WHAT THIS TASK INVOLVES>
Repeat each line of the listing exactly as written.

RECORDS SHOWN>
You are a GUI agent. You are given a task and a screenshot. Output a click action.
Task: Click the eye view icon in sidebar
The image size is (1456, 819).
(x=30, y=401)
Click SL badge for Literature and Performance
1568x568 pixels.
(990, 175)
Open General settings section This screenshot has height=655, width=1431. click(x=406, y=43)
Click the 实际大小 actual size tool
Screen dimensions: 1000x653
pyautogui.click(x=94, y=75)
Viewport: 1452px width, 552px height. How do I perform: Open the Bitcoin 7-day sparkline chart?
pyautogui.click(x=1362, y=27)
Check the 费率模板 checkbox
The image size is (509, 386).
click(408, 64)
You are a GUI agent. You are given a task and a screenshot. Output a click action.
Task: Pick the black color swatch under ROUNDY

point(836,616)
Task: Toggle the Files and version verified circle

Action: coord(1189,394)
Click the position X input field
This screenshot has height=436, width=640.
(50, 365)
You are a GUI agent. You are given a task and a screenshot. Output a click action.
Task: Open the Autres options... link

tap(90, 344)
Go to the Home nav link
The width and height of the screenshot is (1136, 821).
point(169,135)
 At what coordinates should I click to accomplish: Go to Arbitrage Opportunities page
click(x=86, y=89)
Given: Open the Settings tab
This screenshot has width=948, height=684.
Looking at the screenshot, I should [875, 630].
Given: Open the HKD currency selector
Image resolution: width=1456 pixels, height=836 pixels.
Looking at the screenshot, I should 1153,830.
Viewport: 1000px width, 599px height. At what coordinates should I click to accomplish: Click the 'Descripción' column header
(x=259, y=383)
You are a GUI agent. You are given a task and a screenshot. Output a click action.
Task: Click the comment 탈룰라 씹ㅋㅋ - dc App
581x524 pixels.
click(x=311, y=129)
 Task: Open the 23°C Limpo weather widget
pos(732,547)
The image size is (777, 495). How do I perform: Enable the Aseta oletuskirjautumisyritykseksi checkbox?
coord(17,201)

ANSWER SPACE>
You are a GUI agent. You are given a task and a screenshot. Output a click action.
Task: Click the eye view icon in sidebar
The image size is (1456, 819).
(x=30, y=401)
Click SL badge for Literature and Performance
1568x568 pixels.
(990, 175)
Open General settings section This screenshot has height=655, width=1431. click(x=406, y=43)
Click the 实际大小 actual size tool
Screen dimensions: 1000x653
pyautogui.click(x=94, y=75)
Viewport: 1452px width, 552px height. How do I perform: Open the Bitcoin 7-day sparkline chart?
pyautogui.click(x=1362, y=27)
Check the 费率模板 checkbox
The image size is (509, 386).
click(408, 64)
You are a GUI agent. You are given a task and a screenshot. Output a click action.
Task: Pick the black color swatch under ROUNDY

point(836,616)
Task: Toggle the Files and version verified circle

Action: coord(1189,394)
Click the position X input field
This screenshot has height=436, width=640.
(50, 365)
You are a GUI agent. You are given a task and a screenshot. Output a click action.
Task: Open the Autres options... link

tap(90, 344)
Go to the Home nav link
The width and height of the screenshot is (1136, 821).
point(169,135)
 At what coordinates should I click to accomplish: Go to Arbitrage Opportunities page
click(x=86, y=89)
Given: Open the Settings tab
This screenshot has width=948, height=684.
Looking at the screenshot, I should [875, 630].
Given: Open the HKD currency selector
Image resolution: width=1456 pixels, height=836 pixels.
Looking at the screenshot, I should 1153,830.
Viewport: 1000px width, 599px height. At what coordinates should I click to accomplish: Click the 'Descripción' column header
(x=259, y=383)
You are a GUI agent. You are given a task and a screenshot. Output a click action.
Task: Click the comment 탈룰라 씹ㅋㅋ - dc App
581x524 pixels.
click(x=311, y=129)
 Task: Open the 23°C Limpo weather widget
pos(732,547)
The image size is (777, 495). How do I perform: Enable the Aseta oletuskirjautumisyritykseksi checkbox?
coord(17,201)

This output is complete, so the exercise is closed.